Draft Synthetic Data Manifesto
Ray Poynter, 30 September, 2024
In this note I set out what I believe to be Synthetic Data, why we need to define Synthetic Data, and some guidelines that I think vendors and buyers should adopt. I have been involved in a wide range of discussion with a wide range of organisations, but these views are my views, they do not represent the views of anybody else.
Scope – humans only
In this note I am only talking about the situation where data has been created to replace or augment data from or about people. Synthetic data could be created for other purposes, for example to represent companies and organisations, but this note does not cover anything except the case of synthetic data in the context of information relating to humans.

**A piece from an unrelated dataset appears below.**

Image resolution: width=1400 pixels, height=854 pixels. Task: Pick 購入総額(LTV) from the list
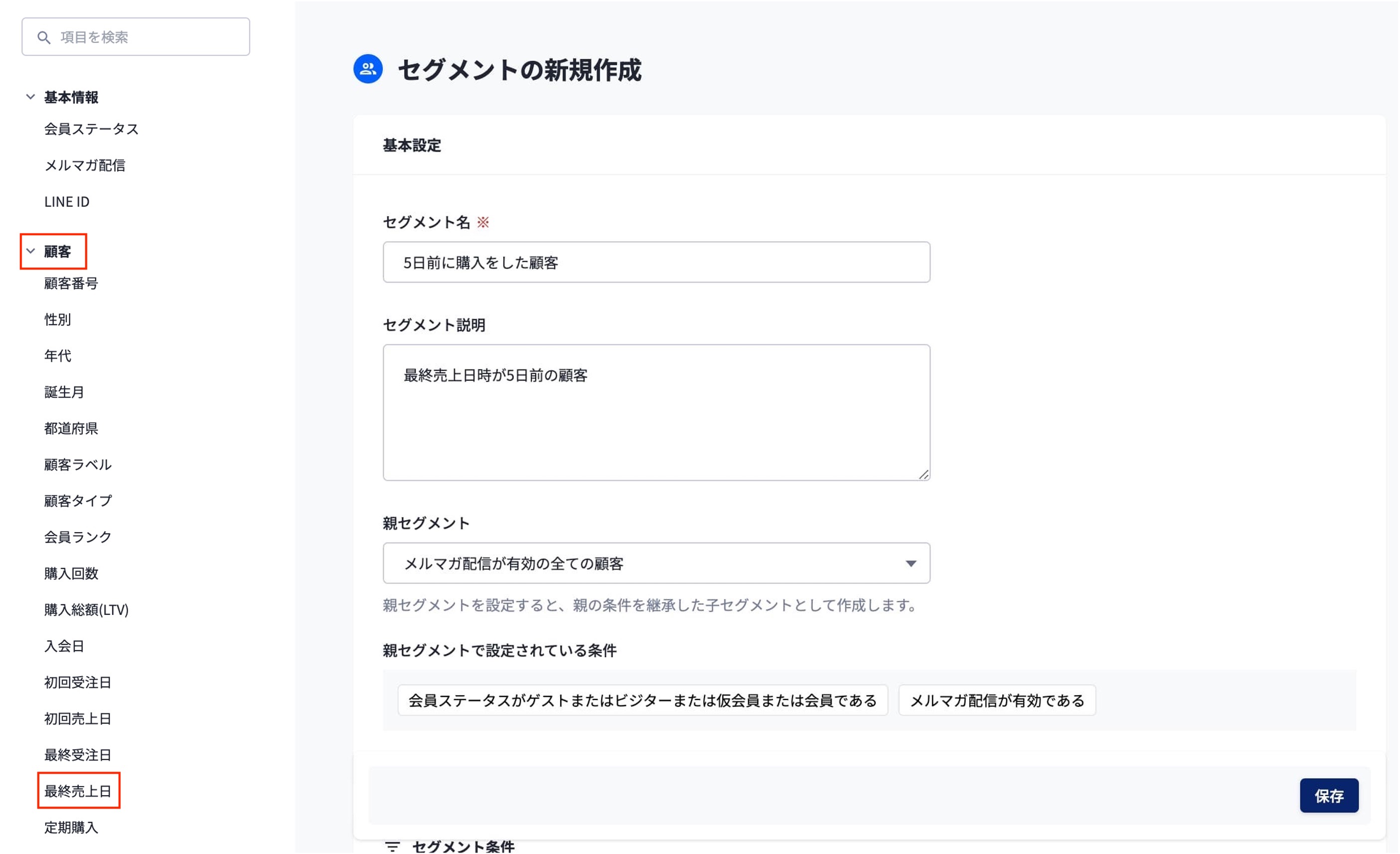[x=86, y=610]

Why we need to define Synthetic Data
Synthetic data is already being sold, purchased and used, so a ‘wait-and-see’ approach is not appropriate. Buyers and users of research need and want to know what data and processes are being used to create the results they are using. If the data being used is not 100% data collected and unmodified from real people, they should be told. Moreover, they should be told in ways that allow them to assess the reliability and validity of the results and advice being offered.

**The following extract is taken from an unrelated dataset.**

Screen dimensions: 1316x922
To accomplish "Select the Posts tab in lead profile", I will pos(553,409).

From a vendor’s point of view, the name used for data that has been constructed rather than collected does not matter. Indeed, a vendor might be well advised to avoid the term synthetic data from a marketing point of view. However, if a vendor is using data that is not data collected from real people, they should, in my opinion, declare it. Defining synthetic data provides a way of flagging that vendors and buyers of information are dealing with a category that needs declaring.
A Definition of Synthetic Data
Data that has been created to replace data that could or would otherwise have been collected from humans.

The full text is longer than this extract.